Continuing in 1 Peter 3: 10-12:
"Whoever would love life and see good days must keep his tongue from evil and his lips from evil speech. He must turn from evil and do good; he must seek peace and pursue it. For the eyes of the Lord are on the righteous and his ears are attentive to their prayer, but the face of the Lord is against those who do evil."
- Often God's promises are contingent on obedience to a command. Here he says if we would love life and see good days, we must refrain from evil speech. We must turn from evil and do good. We must SEEK peace and PURSUE it. This is continuous; a continuous dying to the flesh. We're in a marathon, not a sprint. We, the collective body of Christ, are in the Olympics, in case no one told you, and the world is our audience. In our race, many obstacles are thrown in our path to test our obedience, or to strengthen our faith and develop perseverance. When the other runners on the track push us or cause us to fall, how do we respond? Do we show sportsmanship or throw a tantrum? Do we get up and keep running as though it's just about us or care for any others that may have tripped and fallen or may have been hurt, like in Jesus' parable about the Good Samaritan?
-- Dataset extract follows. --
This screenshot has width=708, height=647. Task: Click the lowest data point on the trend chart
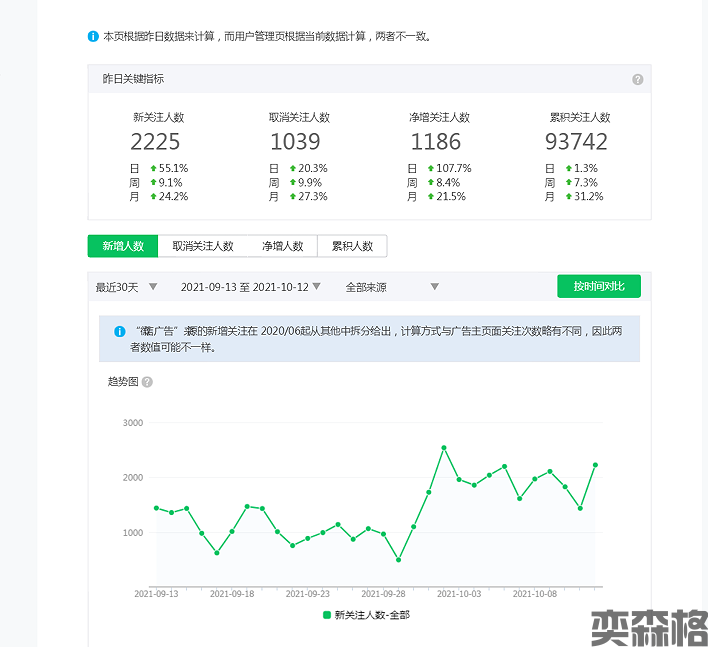pos(398,560)
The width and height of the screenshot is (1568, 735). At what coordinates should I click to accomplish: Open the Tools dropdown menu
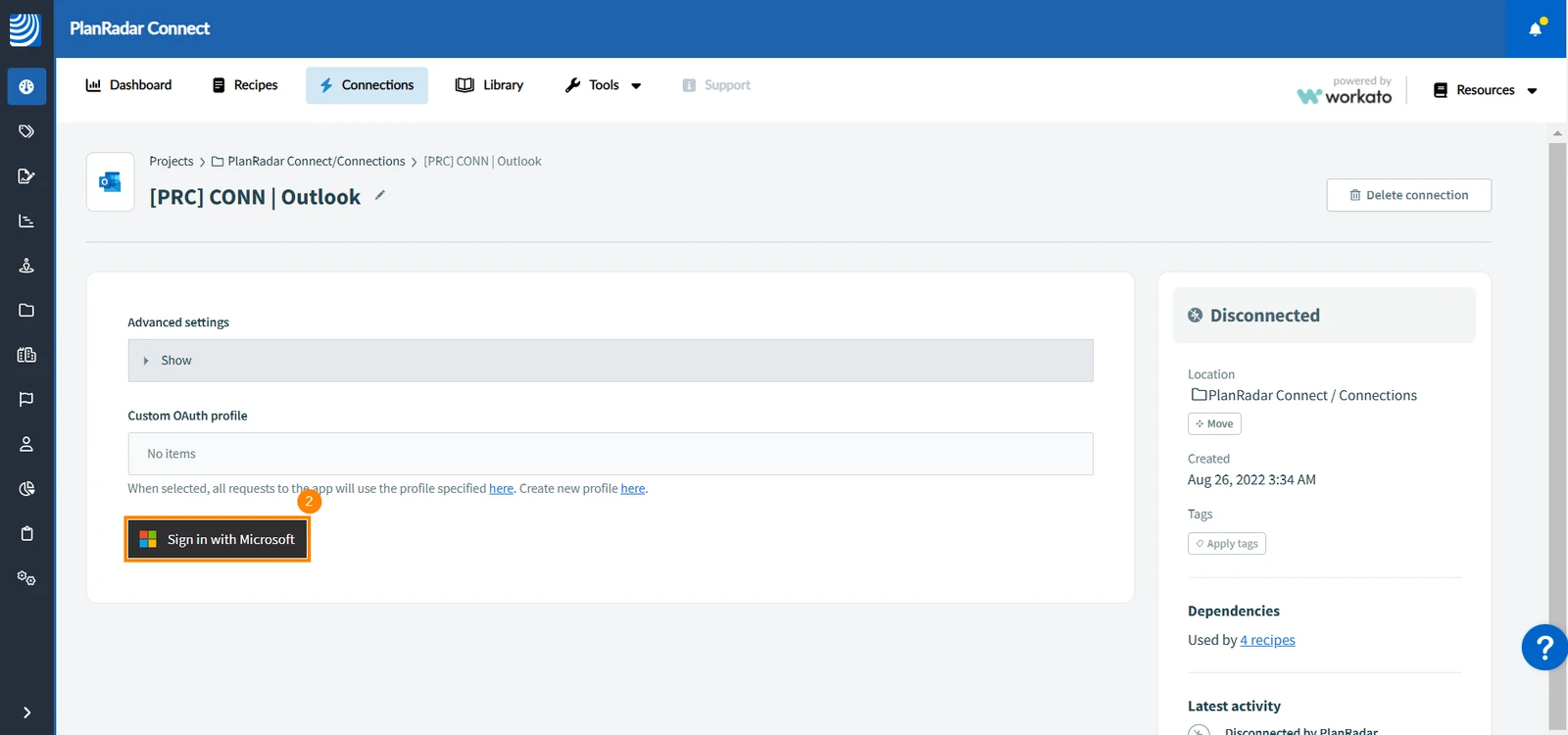(x=603, y=85)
- "For the eyes of the Lord are on the righteous and his ears are attentive to their prayer." Ahhh, how that encourages me. He sees, He knows, He cares and He hears me. Whether man shows appreciation or not for the sacrifices, whether man understands or not, God does. It is He that we serve and desire to please. It is He who gives us the strength to keep going.
At the end of 1 Peter chapter 5, Peter instructs, "Be self-controlled and alert. Your enemy the devil prowls around like a roaring lion looking for someone to devour. Resist him, standing firm in the faith, because you know that your brothers throughout the world are undergoing the same kind of sufferings."
- Many of us know the first part of that popular verse well, that "your enemy the devil prowls around like a roaring lion..." But there's strong encouragement in the second half of that verse. "RESIST him... STAND firm in the faith, BECAUSE... your brothers throughout the WORLD are undergoing the same kind of sufferings."
"Though one may be overpowered, two can defend themselves.
A cord of three strands is not quickly broken.